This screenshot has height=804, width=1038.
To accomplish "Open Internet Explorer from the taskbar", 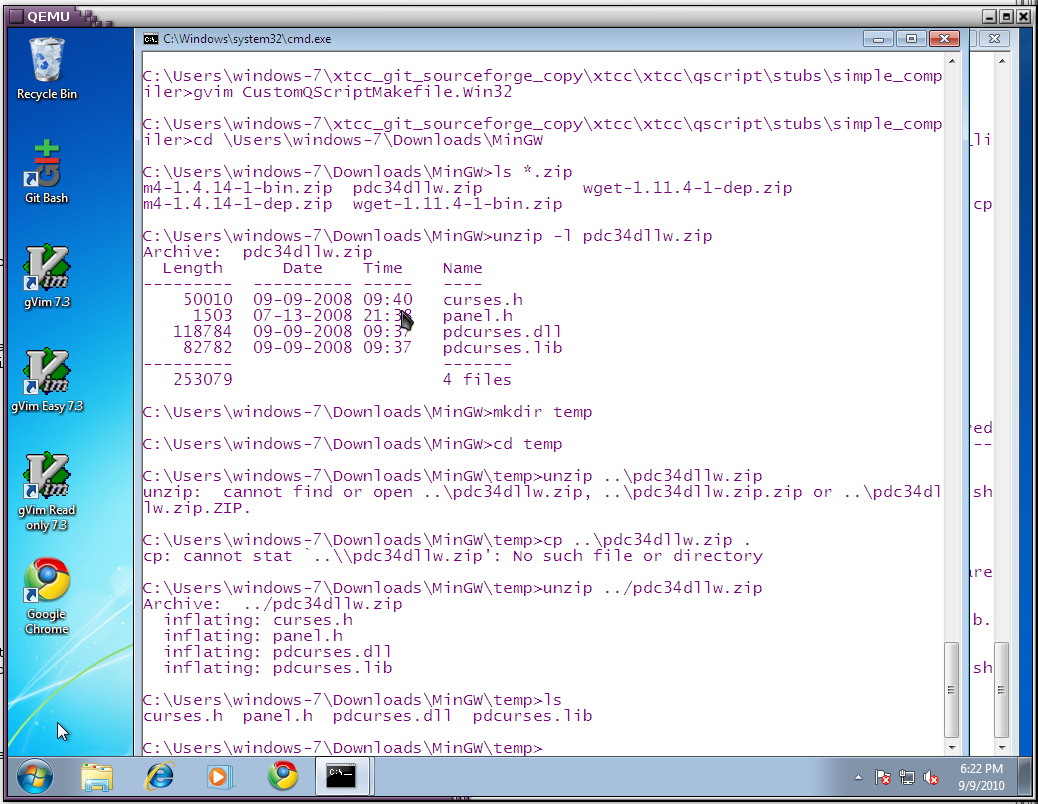I will click(x=159, y=776).
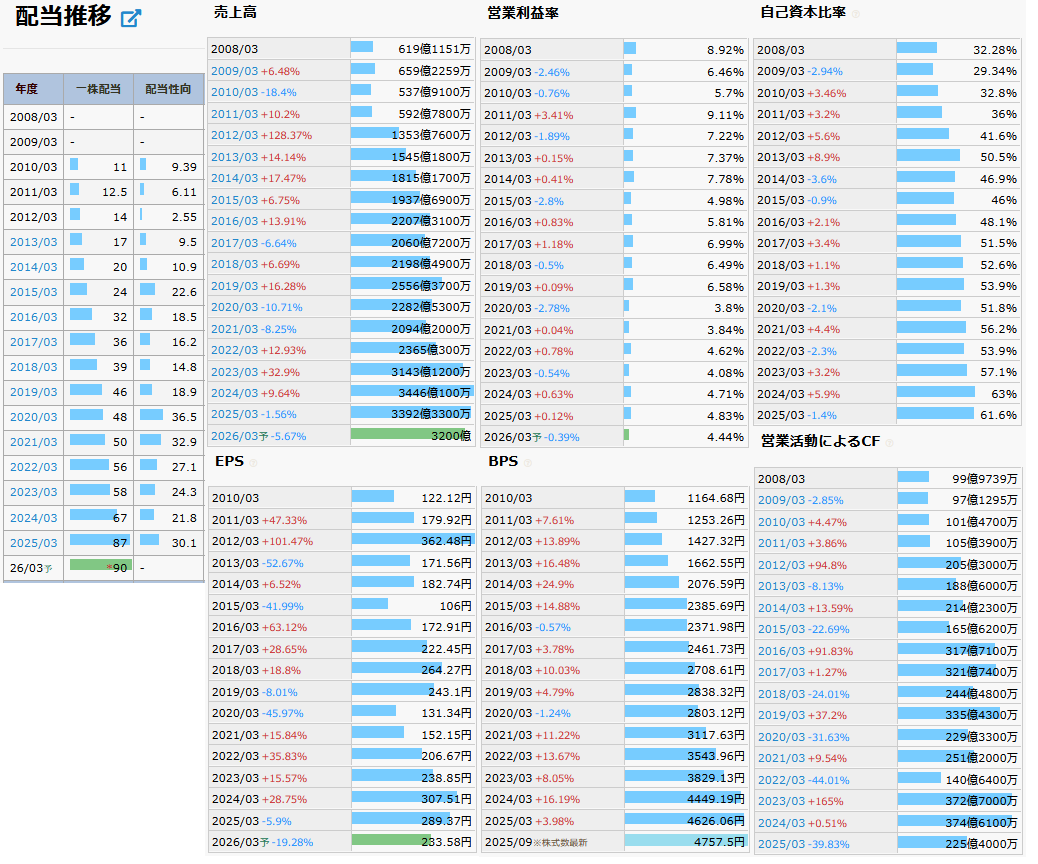Click the help icon next to 営業活動によるCF
The width and height of the screenshot is (1038, 864).
click(889, 442)
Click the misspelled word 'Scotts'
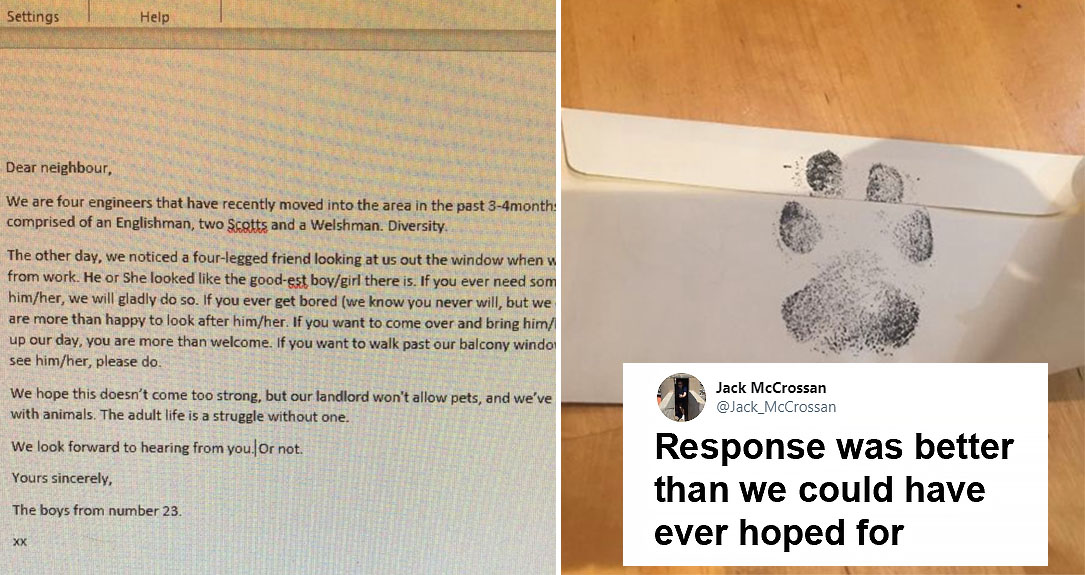The height and width of the screenshot is (575, 1085). tap(248, 226)
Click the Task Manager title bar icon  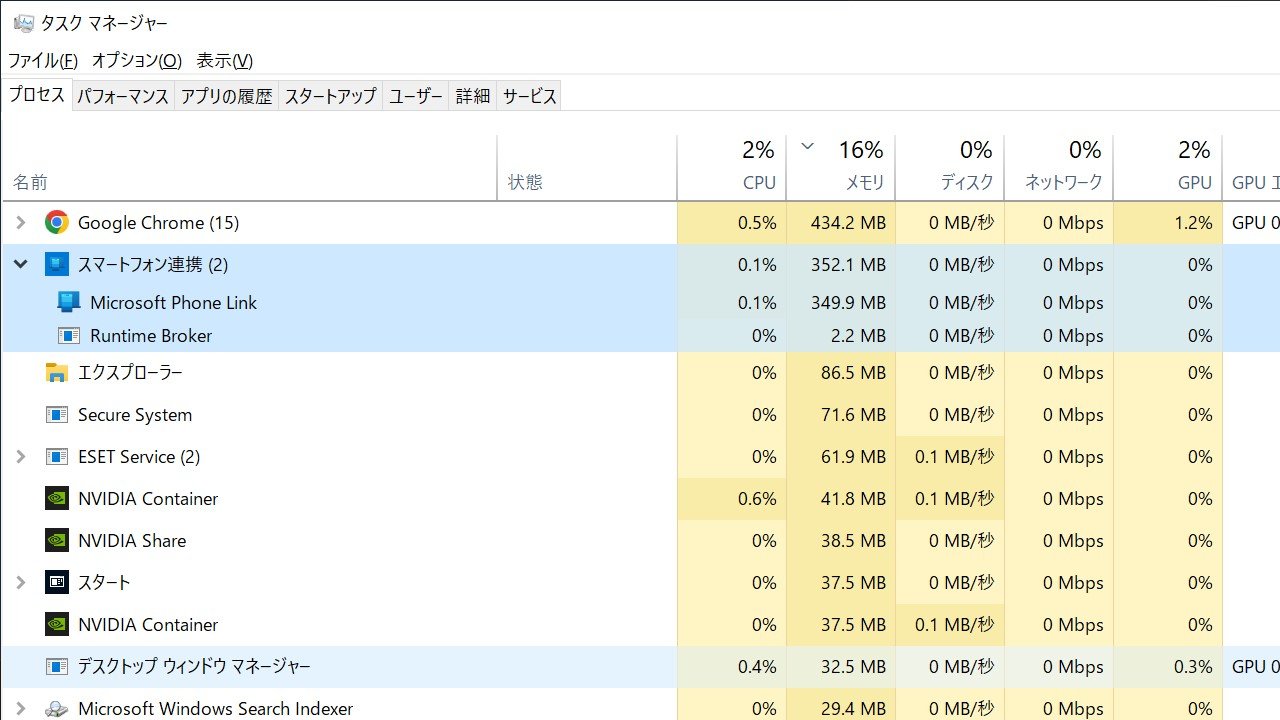23,23
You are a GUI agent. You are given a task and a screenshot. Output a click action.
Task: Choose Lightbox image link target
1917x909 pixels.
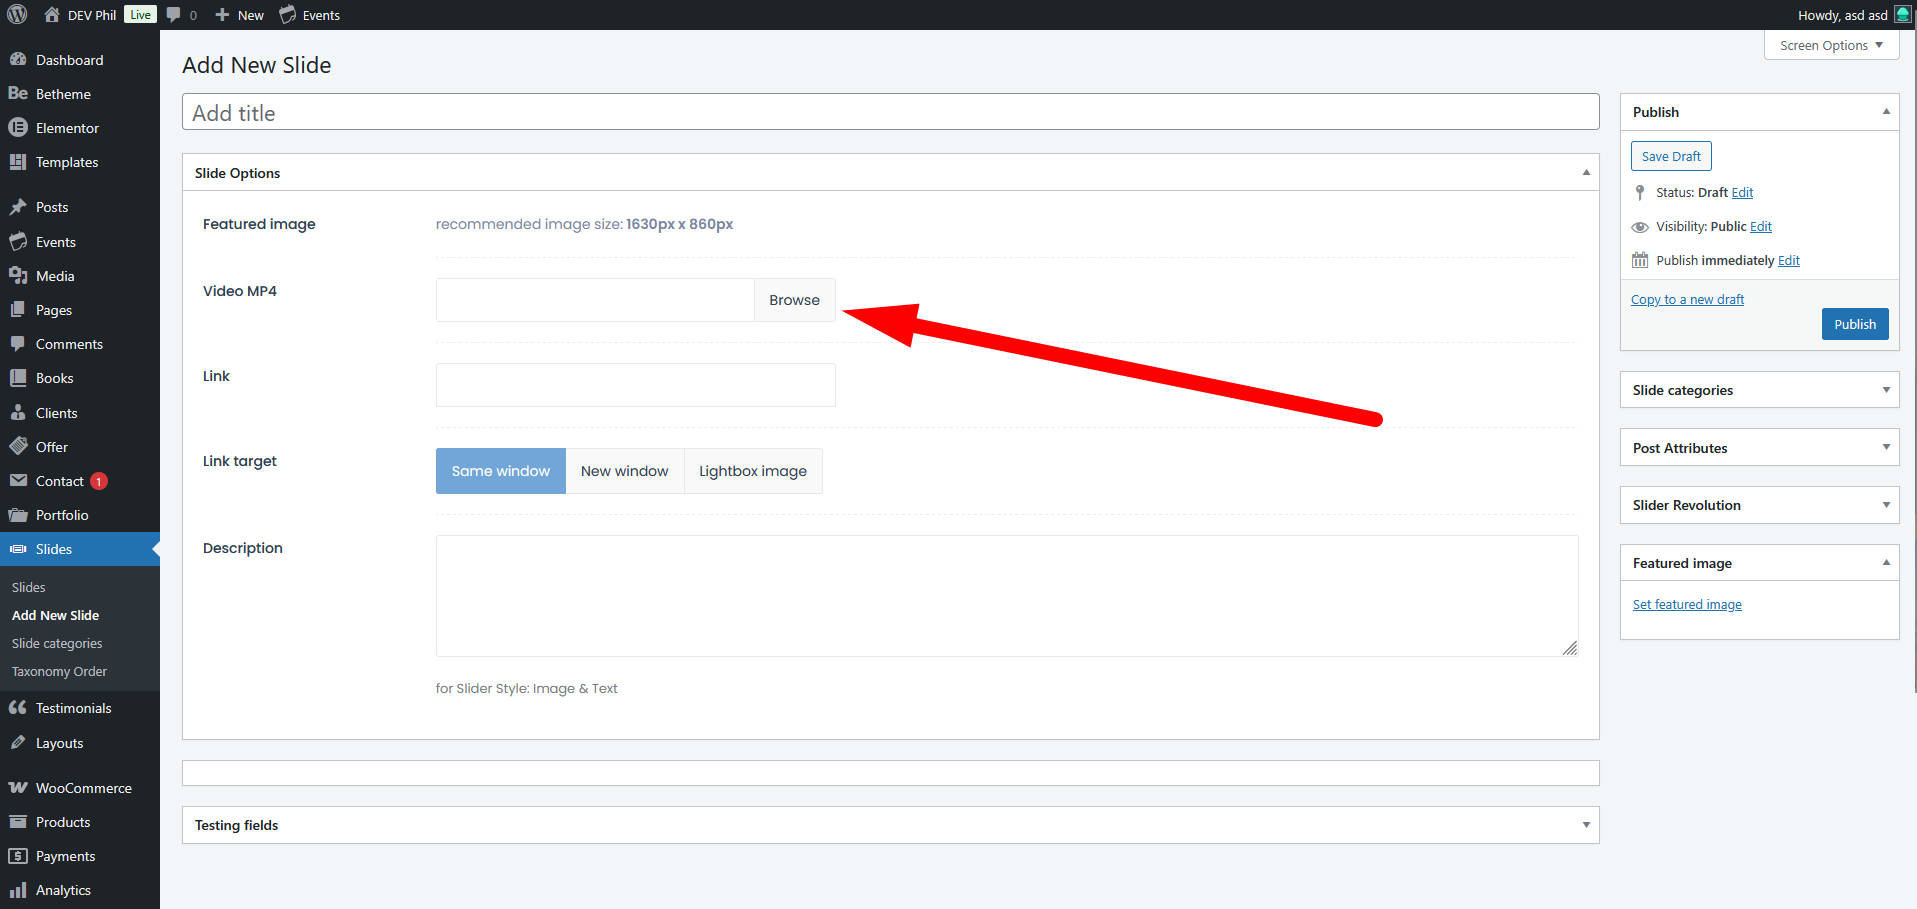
------------------------------------------------
Problem details> Starting at the line that has "You are a GUI" and going through the end of the data, write those lines out again with "Lightbox" switched to "Popup" and nothing else changed. Leave the pictures out.

Answer to the exercise>
You are a GUI agent. You are given a task and a screenshot. Output a click action.
Task: Choose Popup image link target
1917x909 pixels.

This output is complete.